If you are one of the unlucky people out there who also suffers from allergies, asthma or other respiratory problems, the above listed precautions will help alleviate your suffering as well.
In addition to my avicultural and bird keeping activities, I am a bird watcher and a scientist, so I am curious to learn the answers to some questions that occurred to me whilst researching this piece (questions that will likely never be answered, unfortunately):
- Is there a noticeable (statistically significant) decrease in wild and migratory bird populations from 2009 and 2011? How do these data compare to 2010?
- Is there a noticeable (statistically significant) decrease in wild and migratory bird breeding success from 2009 and 2011? Did many birds breed in 2010? If so, what was their breeding success (percentage of eggs hatched and numbers of chicks fledged)?
- Is there a noticeable (statistically significant) increase in wild and migratory bird health problems from 2009 and 2011? If so, what sorts of health problems are these birds experiencing? Do certain types of health problems occur more commonly in bird species with particular life histories (sedentary versus migratory, for example)? (A comparison of waterfowl and other birds that are commonly hunted throughout Europe could be used to obtain data for some species of migratory birds, at least)
If anyone out there knows of studies that have investigated any of these questions, I’d be interested to read them.

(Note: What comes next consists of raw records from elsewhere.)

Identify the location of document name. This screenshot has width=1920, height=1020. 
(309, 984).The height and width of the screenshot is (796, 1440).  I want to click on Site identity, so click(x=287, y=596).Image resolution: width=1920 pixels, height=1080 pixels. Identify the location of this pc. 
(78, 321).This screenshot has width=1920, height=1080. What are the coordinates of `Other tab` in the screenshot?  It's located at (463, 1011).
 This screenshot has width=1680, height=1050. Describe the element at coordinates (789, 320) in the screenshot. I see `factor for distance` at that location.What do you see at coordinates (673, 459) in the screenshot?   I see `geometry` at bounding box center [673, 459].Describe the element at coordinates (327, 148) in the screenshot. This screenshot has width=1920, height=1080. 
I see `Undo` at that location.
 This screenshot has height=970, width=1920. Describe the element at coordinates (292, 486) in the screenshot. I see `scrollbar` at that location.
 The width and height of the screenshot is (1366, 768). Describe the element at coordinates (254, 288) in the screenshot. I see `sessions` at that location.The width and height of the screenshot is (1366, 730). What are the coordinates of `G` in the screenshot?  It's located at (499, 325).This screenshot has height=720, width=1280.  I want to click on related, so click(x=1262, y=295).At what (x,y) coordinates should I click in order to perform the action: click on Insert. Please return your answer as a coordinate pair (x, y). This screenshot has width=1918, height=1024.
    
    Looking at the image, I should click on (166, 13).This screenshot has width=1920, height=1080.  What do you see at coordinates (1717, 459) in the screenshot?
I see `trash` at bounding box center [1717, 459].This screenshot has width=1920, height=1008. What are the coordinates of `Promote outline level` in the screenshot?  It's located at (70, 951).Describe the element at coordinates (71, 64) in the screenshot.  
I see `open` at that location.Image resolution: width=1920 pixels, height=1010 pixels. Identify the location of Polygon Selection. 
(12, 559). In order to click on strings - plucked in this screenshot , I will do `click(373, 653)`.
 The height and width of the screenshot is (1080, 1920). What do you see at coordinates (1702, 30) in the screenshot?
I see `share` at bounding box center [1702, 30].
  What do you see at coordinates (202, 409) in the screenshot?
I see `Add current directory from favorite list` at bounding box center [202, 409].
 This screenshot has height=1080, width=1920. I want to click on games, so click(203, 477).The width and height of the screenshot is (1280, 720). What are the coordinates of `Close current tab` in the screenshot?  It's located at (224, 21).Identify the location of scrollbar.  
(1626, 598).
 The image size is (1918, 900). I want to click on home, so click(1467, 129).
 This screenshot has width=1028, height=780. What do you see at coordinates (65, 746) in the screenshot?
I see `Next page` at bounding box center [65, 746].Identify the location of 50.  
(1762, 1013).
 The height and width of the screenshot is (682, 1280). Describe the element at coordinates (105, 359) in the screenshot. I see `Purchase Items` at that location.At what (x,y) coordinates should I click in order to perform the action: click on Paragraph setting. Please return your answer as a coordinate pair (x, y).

Brown, R., Brain, J., & Wang, N. (1997). The Avian Respiratory System: A Unique Model for Studies of Respiratory Toxicosis and for Monitoring Air Quality. Environmental Health Perspectives, 105 (2) DOI: 10.2307/3433242
Llacuna S, Gorriz A, Riera M, & Nadal J (1996). Effects of air pollution on hematological parameters in passerine birds. Archives of environmental contamination and toxicology, 31 (1), 148-52 PMID: 8688002
McArn GE, Boardman ML, Munn R, & Wellings SR (1974). Relationship of pulmonary particulates in English sparrows to gross air pollution. Journal of wildlife diseases, 10 (4), 335-40 PMID: 4373586
Clark, L. (1998). Contribution of particulates and pH on cowbirds’ (Molothrus ater) avoidance of grain treated with agricultural lime. Applied Animal Behaviour Science, 57 (1-2), 133-144 DOI: 10.1016/S0168-1591(97)00121-4
Chemical composition of ash and scoria from the eruption in Eyjafjallajökull (15 April report) Nordic Volcanic Center Institute of Earth Sciences.
Eyjafjallajökull Gas Composition and Flux Report [PDF] Nordic Volcanic Center Institute of Earth Sciences.